// Schlossberg

The Schlossberg. It attracts people. In springtime by fresh green, the first warm rays of sunshine, in summer by shady trees and open-air performances, in autumn by the blaze of colours, and in winter you can escape to it from dull routine in the city. And all that within a few minutes.

Since 1894 the Schlossbergbahn funicular has mastered the gradient of about 60% perfectly - lately with new observation cars. On top of the hill there is much to discover. The Bell Tower dating from the 16th century. Inside it - the "Liesl", the heaviest bell of Graz. There is the casemate open-air stage in the former cellars of the destroyed main building of the fortress. A cistern, the Türkenbrunnen (Turkish well), 94m deep, and the mighty Stallbastei bastion were all built by Domenico dell'Aglio. He was leading among the architects from Northern Italy who in the mid-16th century erected new city walls in Graz and a 400m-long fortress on Schlossberg. No one could take this fortress. Not even Napoleon. However, after a victory over the Hapsburgs in 1809, Napoleon demanded the demolition of the fortress. A huge amount of money paid to the French by the burghers of Graz could prevent the Clock Tower and the Bell Tower from being destroyed.
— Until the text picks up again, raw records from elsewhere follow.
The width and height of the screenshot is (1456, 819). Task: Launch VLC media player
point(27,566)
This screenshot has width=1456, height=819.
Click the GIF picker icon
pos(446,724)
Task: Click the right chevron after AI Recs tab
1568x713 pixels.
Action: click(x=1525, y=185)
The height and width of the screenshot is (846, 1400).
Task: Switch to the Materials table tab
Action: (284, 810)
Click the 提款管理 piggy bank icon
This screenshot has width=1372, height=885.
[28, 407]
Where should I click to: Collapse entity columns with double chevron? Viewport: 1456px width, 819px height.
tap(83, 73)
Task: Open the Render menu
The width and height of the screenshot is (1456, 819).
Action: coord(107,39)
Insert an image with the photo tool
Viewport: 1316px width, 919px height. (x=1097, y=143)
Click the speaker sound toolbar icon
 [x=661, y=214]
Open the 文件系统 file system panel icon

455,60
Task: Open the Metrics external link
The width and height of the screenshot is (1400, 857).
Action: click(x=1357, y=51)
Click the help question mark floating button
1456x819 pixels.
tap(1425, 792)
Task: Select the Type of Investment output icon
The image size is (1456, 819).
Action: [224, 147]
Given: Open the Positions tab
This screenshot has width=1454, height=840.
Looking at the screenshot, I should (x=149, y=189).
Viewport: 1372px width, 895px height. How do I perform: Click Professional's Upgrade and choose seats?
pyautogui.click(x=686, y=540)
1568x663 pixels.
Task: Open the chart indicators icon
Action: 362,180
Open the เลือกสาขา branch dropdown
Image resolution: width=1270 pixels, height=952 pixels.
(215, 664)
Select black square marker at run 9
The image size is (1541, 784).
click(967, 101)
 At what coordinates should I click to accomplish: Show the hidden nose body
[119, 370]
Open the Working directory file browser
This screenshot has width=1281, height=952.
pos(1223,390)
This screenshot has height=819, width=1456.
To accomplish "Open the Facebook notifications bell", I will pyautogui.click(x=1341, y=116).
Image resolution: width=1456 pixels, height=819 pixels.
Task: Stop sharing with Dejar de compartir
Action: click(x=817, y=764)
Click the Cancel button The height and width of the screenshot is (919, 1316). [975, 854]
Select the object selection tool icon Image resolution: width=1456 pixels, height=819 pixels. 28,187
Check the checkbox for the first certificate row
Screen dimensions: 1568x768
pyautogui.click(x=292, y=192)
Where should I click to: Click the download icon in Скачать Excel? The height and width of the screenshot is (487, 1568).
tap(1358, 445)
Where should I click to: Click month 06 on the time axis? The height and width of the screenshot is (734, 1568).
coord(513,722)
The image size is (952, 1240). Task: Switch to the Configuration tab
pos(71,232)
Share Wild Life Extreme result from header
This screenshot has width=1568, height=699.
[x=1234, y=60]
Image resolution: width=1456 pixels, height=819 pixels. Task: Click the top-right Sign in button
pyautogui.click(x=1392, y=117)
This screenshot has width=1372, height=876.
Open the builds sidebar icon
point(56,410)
Thirty years later, Baron of Welden transformed the former fortress hill into the romantic park with its southern plants, which it is still today. The c. 260 steps of Schlossbergtreppe lead you downwards. As does the glass lift which terminates in the Schlossberg tunnel system. The latter was built in World War II as an air-raid shelter for the people of Graz. Today it houses not only a grotto railway for the little ones but also the "Dom im Berg", an event and exhibition hall equipped with state-of-the-art technical infrastructure - and all that in the centre of a rock.